■ **Task statement**
In the records below, find the line containing "The image size is (1456, 819)." and transcribe it and every line after it exactly; leave the pictures out.
[Dataset — start]
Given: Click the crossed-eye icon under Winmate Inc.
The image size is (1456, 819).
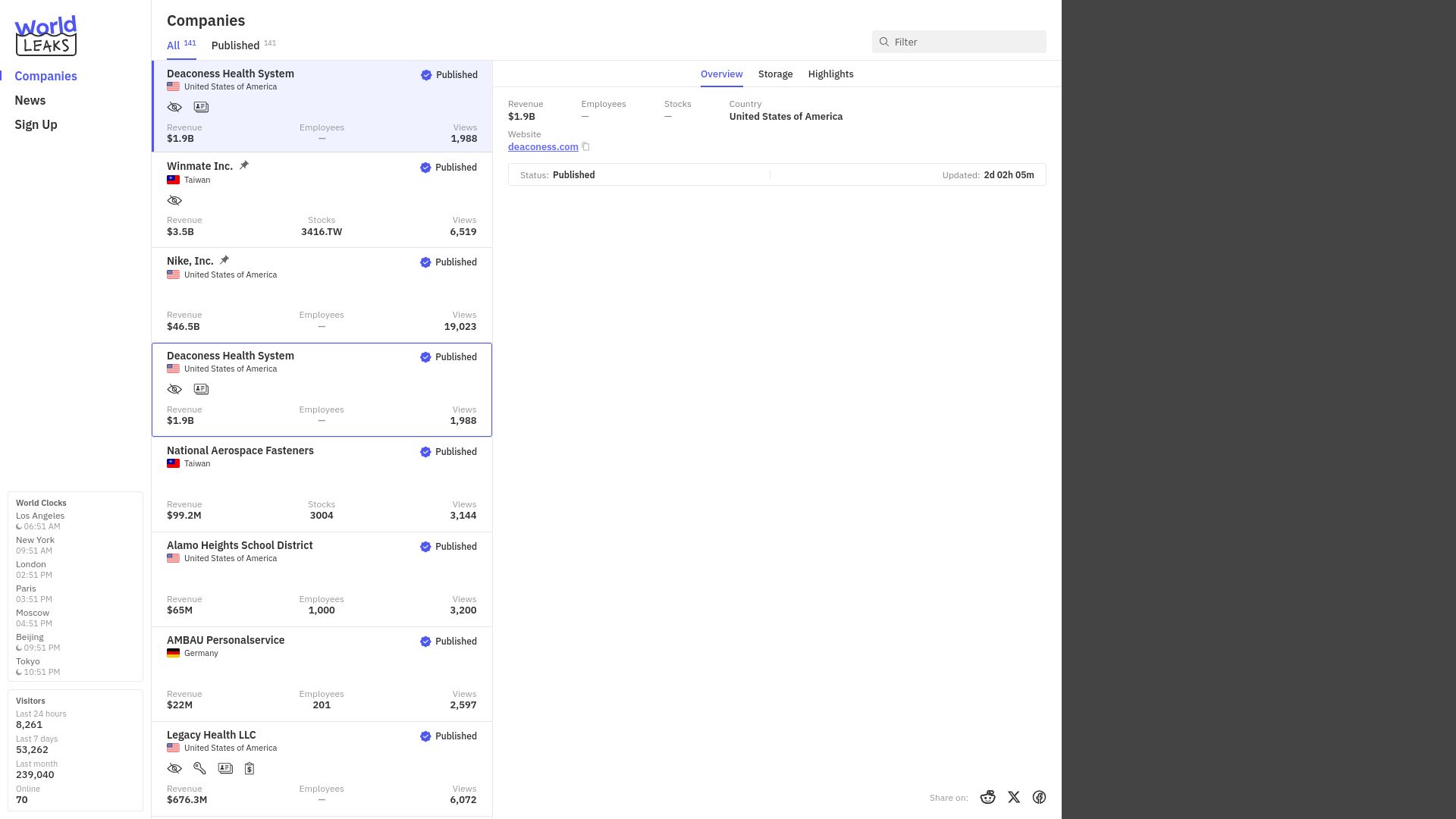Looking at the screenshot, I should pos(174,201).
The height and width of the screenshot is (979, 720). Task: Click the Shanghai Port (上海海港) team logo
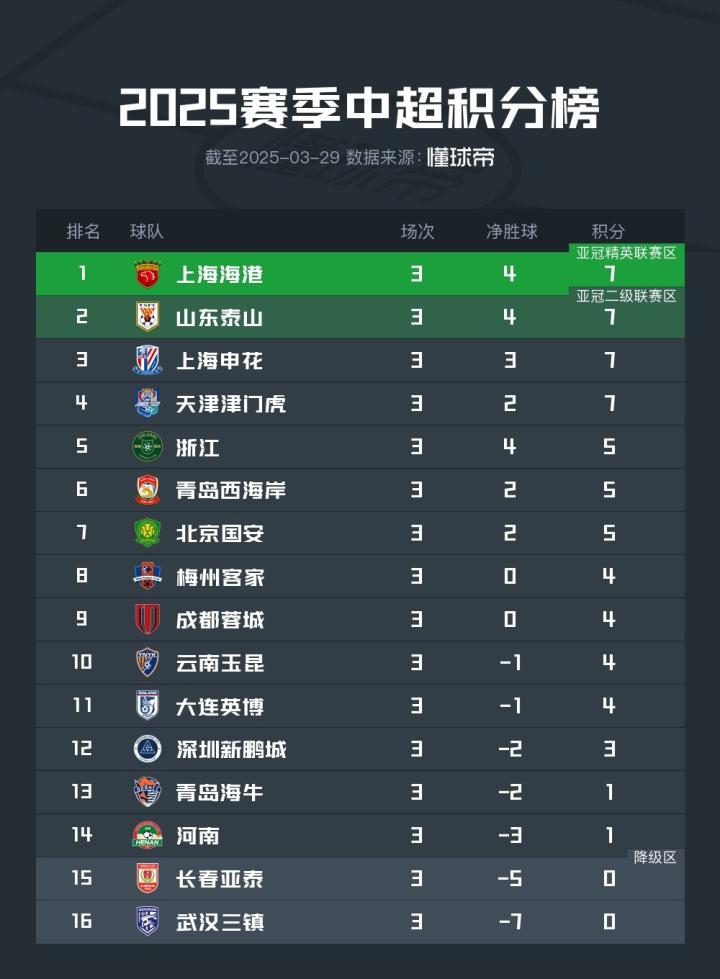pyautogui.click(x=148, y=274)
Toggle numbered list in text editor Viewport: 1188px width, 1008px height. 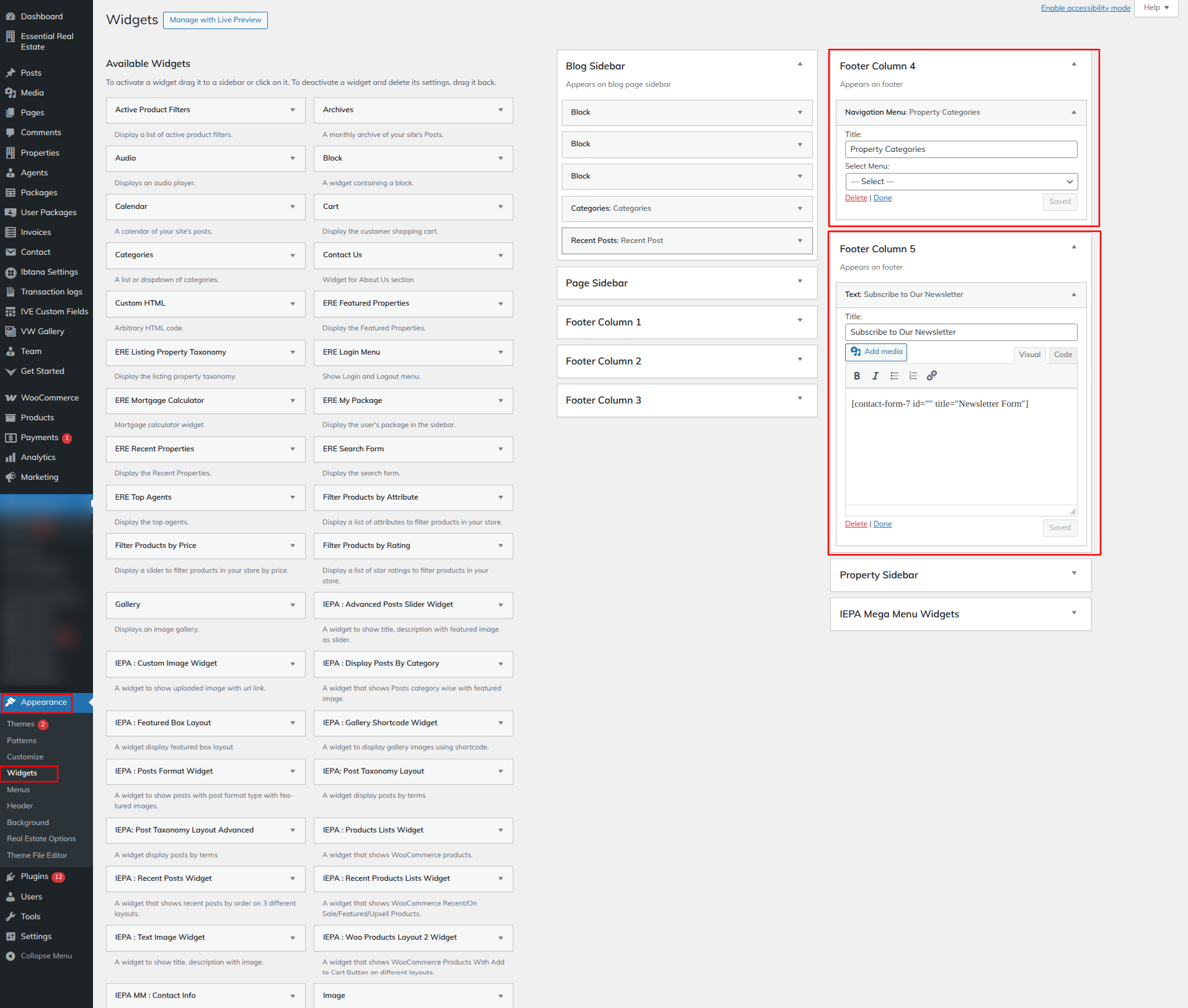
[Dataset — finish]
■ **Solved exercise**
The image size is (1456, 819).
Looking at the screenshot, I should pos(174,201).
The height and width of the screenshot is (979, 720). Task: Click the Shanghai Port (上海海港) team logo
pyautogui.click(x=148, y=274)
Toggle numbered list in text editor Viewport: 1188px width, 1008px height. 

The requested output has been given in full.